### What you need to do
Output all records precisely as written.

───── Records for processing

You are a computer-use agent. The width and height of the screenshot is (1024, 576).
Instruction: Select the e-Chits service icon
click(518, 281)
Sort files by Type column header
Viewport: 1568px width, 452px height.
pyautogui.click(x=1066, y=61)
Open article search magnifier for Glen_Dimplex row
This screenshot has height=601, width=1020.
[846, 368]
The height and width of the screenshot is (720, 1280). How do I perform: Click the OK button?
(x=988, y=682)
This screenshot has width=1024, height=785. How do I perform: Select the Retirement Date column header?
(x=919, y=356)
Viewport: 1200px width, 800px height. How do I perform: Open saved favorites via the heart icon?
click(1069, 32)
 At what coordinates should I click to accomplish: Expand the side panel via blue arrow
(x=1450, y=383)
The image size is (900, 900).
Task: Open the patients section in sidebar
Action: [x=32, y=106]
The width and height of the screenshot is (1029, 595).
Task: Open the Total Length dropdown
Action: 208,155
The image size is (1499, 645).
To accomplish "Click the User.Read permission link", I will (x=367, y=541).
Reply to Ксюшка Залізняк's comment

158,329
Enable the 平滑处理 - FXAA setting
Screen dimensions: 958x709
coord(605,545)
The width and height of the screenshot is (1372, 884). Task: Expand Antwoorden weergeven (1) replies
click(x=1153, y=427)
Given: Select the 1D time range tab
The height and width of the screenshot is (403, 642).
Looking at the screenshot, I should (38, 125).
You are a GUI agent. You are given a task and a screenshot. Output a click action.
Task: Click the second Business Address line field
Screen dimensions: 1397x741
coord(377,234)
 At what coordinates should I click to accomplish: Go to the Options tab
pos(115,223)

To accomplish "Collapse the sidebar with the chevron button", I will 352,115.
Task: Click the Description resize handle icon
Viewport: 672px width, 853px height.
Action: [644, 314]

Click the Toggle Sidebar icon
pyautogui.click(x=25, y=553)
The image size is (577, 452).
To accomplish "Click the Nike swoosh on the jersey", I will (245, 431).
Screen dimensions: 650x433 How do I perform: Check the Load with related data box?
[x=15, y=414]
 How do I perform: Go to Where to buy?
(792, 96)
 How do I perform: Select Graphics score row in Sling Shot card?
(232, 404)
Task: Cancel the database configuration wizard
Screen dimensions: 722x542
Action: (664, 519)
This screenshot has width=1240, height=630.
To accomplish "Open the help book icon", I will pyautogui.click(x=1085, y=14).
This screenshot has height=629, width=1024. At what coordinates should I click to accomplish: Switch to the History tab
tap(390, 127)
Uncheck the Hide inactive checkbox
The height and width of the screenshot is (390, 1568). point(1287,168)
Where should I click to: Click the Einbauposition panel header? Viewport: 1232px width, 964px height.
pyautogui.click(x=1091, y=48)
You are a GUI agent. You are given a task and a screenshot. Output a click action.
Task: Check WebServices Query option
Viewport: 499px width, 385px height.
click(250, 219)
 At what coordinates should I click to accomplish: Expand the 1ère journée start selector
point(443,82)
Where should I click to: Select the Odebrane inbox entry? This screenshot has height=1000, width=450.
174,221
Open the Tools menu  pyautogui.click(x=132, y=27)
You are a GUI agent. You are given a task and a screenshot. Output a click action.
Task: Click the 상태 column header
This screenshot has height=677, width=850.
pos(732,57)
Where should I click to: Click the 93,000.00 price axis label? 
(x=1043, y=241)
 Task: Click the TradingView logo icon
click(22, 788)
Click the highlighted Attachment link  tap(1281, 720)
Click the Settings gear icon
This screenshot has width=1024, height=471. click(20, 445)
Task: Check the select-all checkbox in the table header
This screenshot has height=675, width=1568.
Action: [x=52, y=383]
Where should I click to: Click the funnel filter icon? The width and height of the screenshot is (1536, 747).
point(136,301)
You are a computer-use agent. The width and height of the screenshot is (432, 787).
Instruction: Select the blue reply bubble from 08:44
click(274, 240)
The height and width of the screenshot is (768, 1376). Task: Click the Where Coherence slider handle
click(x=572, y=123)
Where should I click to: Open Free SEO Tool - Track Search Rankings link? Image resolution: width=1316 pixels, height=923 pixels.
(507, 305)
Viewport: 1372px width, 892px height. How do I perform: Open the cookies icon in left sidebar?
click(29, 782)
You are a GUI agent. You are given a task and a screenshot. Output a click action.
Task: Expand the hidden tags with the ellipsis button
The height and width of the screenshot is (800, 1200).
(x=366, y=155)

──────────

### Exercise result
You are a computer-use agent. The width and height of the screenshot is (1024, 576).
Instruction: Select the e-Chits service icon
click(518, 281)
Sort files by Type column header
Viewport: 1568px width, 452px height.
pyautogui.click(x=1066, y=61)
Open article search magnifier for Glen_Dimplex row
This screenshot has height=601, width=1020.
[846, 368]
The height and width of the screenshot is (720, 1280). How do I perform: Click the OK button?
(x=988, y=682)
This screenshot has width=1024, height=785. How do I perform: Select the Retirement Date column header?
(x=919, y=356)
Viewport: 1200px width, 800px height. How do I perform: Open saved favorites via the heart icon?
click(1069, 32)
 At what coordinates should I click to accomplish: Expand the side panel via blue arrow
(x=1450, y=383)
The image size is (900, 900).
Task: Open the patients section in sidebar
Action: [x=32, y=106]
The width and height of the screenshot is (1029, 595).
Task: Open the Total Length dropdown
Action: 208,155
The image size is (1499, 645).
To accomplish "Click the User.Read permission link", I will (x=367, y=541).
Reply to Ксюшка Залізняк's comment

158,329
Enable the 平滑处理 - FXAA setting
Screen dimensions: 958x709
coord(605,545)
The width and height of the screenshot is (1372, 884). Task: Expand Antwoorden weergeven (1) replies
click(x=1153, y=427)
Given: Select the 1D time range tab
The height and width of the screenshot is (403, 642).
Looking at the screenshot, I should (38, 125).
You are a GUI agent. You are given a task and a screenshot. Output a click action.
Task: Click the second Business Address line field
Screen dimensions: 1397x741
coord(377,234)
 At what coordinates should I click to accomplish: Go to the Options tab
pos(115,223)

To accomplish "Collapse the sidebar with the chevron button", I will 352,115.
Task: Click the Description resize handle icon
Viewport: 672px width, 853px height.
Action: [644, 314]

Click the Toggle Sidebar icon
pyautogui.click(x=25, y=553)
The image size is (577, 452).
To accomplish "Click the Nike swoosh on the jersey", I will (245, 431).
Screen dimensions: 650x433 How do I perform: Check the Load with related data box?
[x=15, y=414]
 How do I perform: Go to Where to buy?
(792, 96)
 How do I perform: Select Graphics score row in Sling Shot card?
(232, 404)
Task: Cancel the database configuration wizard
Screen dimensions: 722x542
Action: (664, 519)
This screenshot has width=1240, height=630.
To accomplish "Open the help book icon", I will pyautogui.click(x=1085, y=14).
This screenshot has height=629, width=1024. At what coordinates should I click to accomplish: Switch to the History tab
tap(390, 127)
Uncheck the Hide inactive checkbox
The height and width of the screenshot is (390, 1568). point(1287,168)
Where should I click to: Click the Einbauposition panel header? Viewport: 1232px width, 964px height.
pyautogui.click(x=1091, y=48)
You are a GUI agent. You are given a task and a screenshot. Output a click action.
Task: Check WebServices Query option
Viewport: 499px width, 385px height.
click(250, 219)
 At what coordinates should I click to accomplish: Expand the 1ère journée start selector
point(443,82)
Where should I click to: Select the Odebrane inbox entry? This screenshot has height=1000, width=450.
174,221
Open the Tools menu  pyautogui.click(x=132, y=27)
You are a GUI agent. You are given a task and a screenshot. Output a click action.
Task: Click the 상태 column header
This screenshot has height=677, width=850.
pos(732,57)
Where should I click to: Click the 93,000.00 price axis label? 
(x=1043, y=241)
 Task: Click the TradingView logo icon
click(22, 788)
Click the highlighted Attachment link  tap(1281, 720)
Click the Settings gear icon
This screenshot has width=1024, height=471. click(20, 445)
Task: Check the select-all checkbox in the table header
This screenshot has height=675, width=1568.
Action: [x=52, y=383]
Where should I click to: Click the funnel filter icon? The width and height of the screenshot is (1536, 747).
point(136,301)
You are a computer-use agent. The width and height of the screenshot is (432, 787).
Instruction: Select the blue reply bubble from 08:44
click(274, 240)
The height and width of the screenshot is (768, 1376). Task: Click the Where Coherence slider handle
click(x=572, y=123)
Where should I click to: Open Free SEO Tool - Track Search Rankings link? Image resolution: width=1316 pixels, height=923 pixels.
(507, 305)
Viewport: 1372px width, 892px height. How do I perform: Open the cookies icon in left sidebar?
click(29, 782)
You are a GUI agent. You are given a task and a screenshot. Output a click action.
Task: Expand the hidden tags with the ellipsis button
The height and width of the screenshot is (800, 1200).
(x=366, y=155)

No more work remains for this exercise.